For more than 200 years, the musical term "sonata" has essentially meant an instrumental solo piece, generally following a specific pattern of movements. The featured instrument might be accompanied by a piano, but the spotlight is definitely on just one player.
However, when the term first came into use it simply meant there weren't any singers involved. In the Baroque era, composers attached the sonata title to a range of compositions for small groups of musicians.
Each weekday morning we start off the 8:00 hour with music from the Baroque period. This week those selections will explore just what sonata meant in the 17th and early 18th centuries.
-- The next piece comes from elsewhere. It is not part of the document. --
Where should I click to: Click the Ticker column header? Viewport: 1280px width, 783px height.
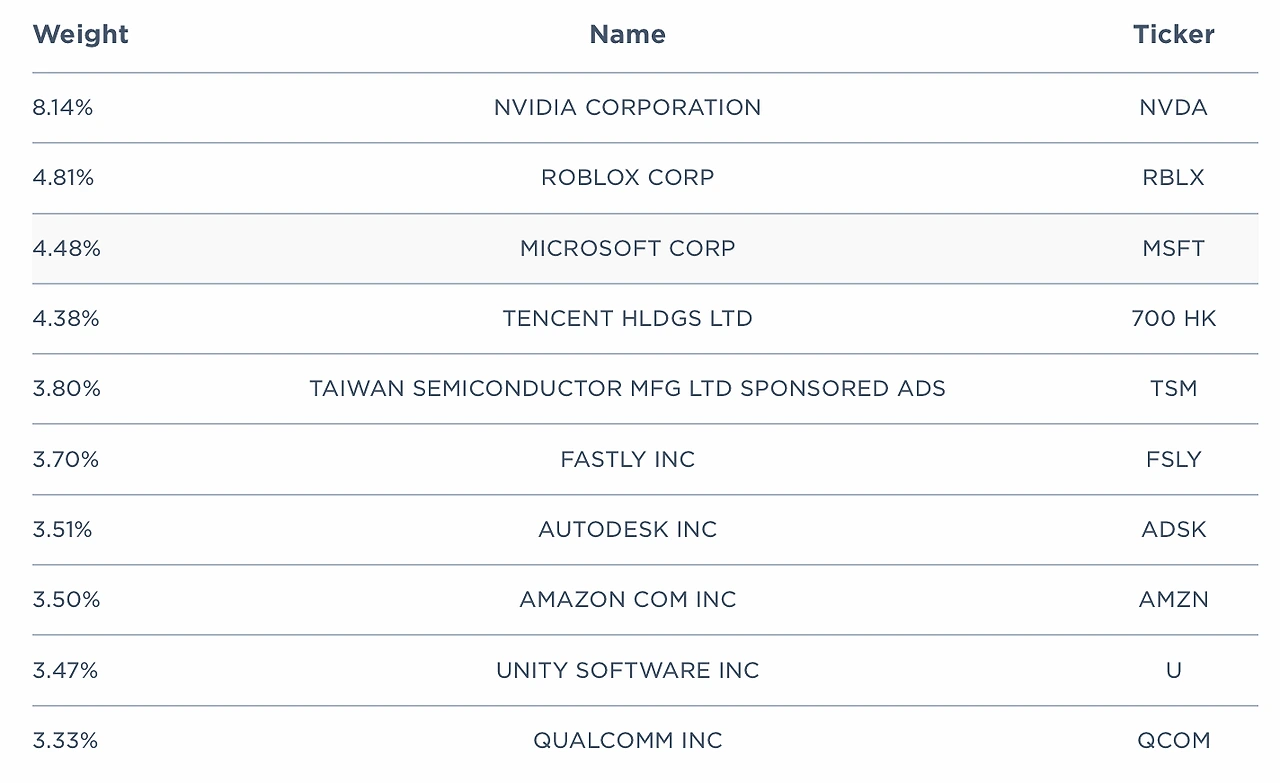pos(1173,34)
Monday—Jean-Marie Leclair: Violin Sonata in D
Leclair's music, intended for private performances in the chambers of the French king, called for three instruments but gave his own violin part the most opportunity to show off.
Tuesday—Dietrich Buxtehude: Sonata, Op. 2 no. 2 in D
Buxtehude called specifically for violin, viola da gamba and some sort of keyboard (harpsichords and clavichords were most common at the time), but unlike Leclair, Buxtehude wasn't so willing to let the violin take the spotlight. As a masterful gamba player himself, Buxtehude wasn't interested in being relegated to a supporting role.
Wednesday—Johann Sebastian Bach: Flute Sonata in b, BWV 1030
Late in the Baroque era, Bach eases us toward the modern idea of a sonata, writing only a harpsichord part to accompany the flute, but he has not adopted the "sonata-allegro form" which the next generation of composers would make standard.
Thursday—Joseph Boismortier: Trio Sonata in g, Op. 37 no. 4
In quintessential Baroque fashion, Boismortier wrote his trio sonatas for maxiumum adaptability. The featured part could be played on flute, oboe or violin, the "basso continuo" was appropriate for solo harpsichord, harpsichord and cello, or any combination of lower string instruments.
Friday —Domenico Scarlatti: Sonata in C K. 487
Few Baroque composers thought of keyboard instruments as anything other than supporting players, but Scarlatti was clearly enamored of the harpsichords and fortepianos that were available to him at the Spanish courts where he worked. He wrote more than 500 sonatas that were meant to be played as keyboard solos.